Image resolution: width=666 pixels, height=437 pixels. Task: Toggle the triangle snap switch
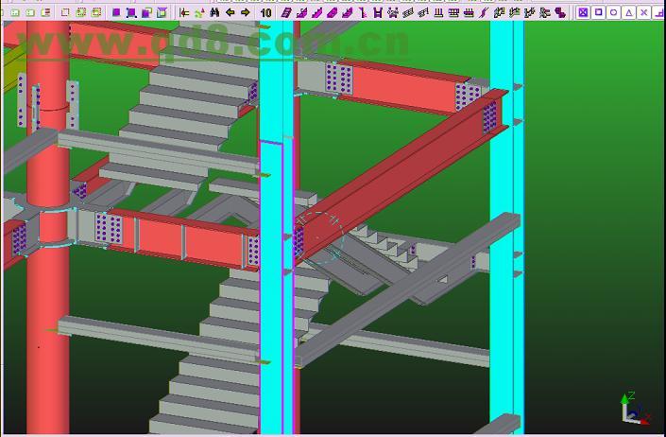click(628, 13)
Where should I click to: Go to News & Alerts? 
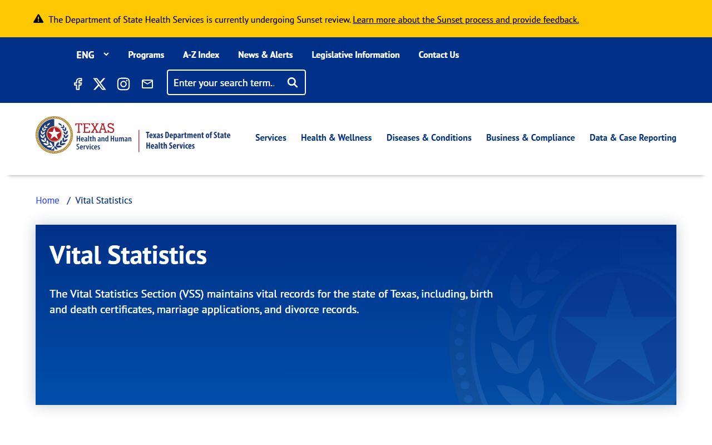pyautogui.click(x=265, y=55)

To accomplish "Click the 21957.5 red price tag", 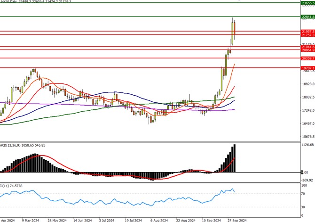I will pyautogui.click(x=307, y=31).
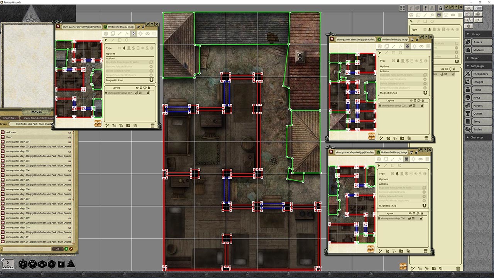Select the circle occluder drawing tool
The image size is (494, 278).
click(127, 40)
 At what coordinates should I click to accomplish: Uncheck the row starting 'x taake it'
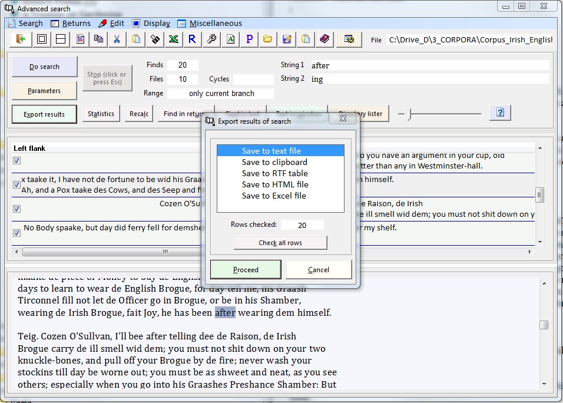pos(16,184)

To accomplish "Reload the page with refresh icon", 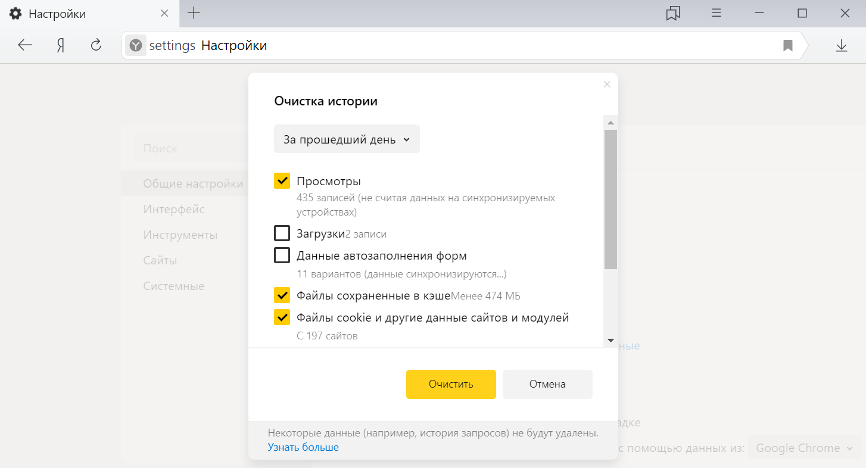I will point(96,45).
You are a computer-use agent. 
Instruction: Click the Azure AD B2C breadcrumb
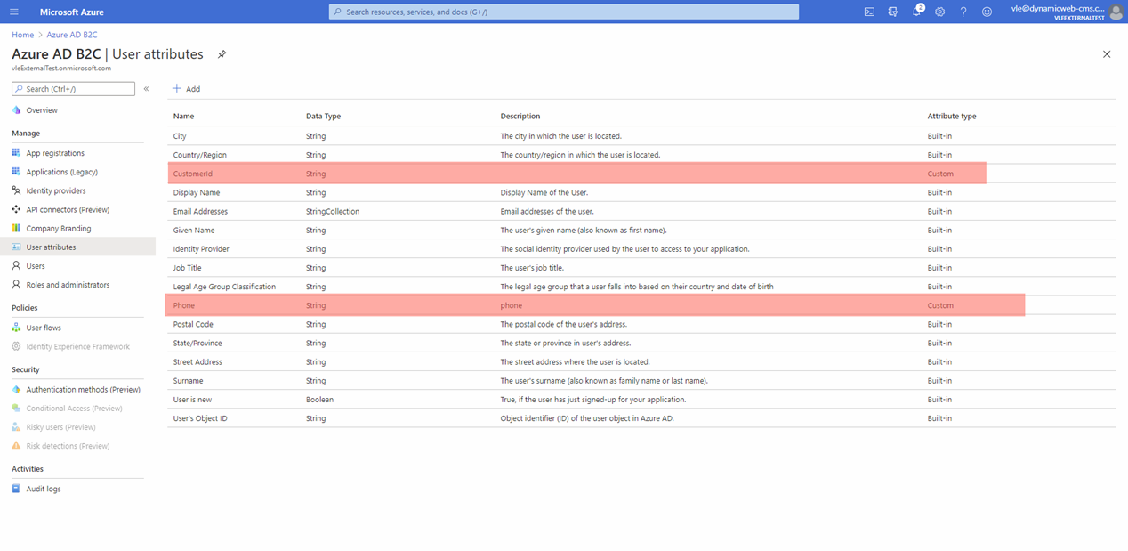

----------

Your task: Would you please write out exactly the lines between the line containing "You are a computer-use agent." and the last line of the listing above, inclusive, without pictures?

Task solution:
You are a computer-use agent. 
Instruction: Click the Azure AD B2C breadcrumb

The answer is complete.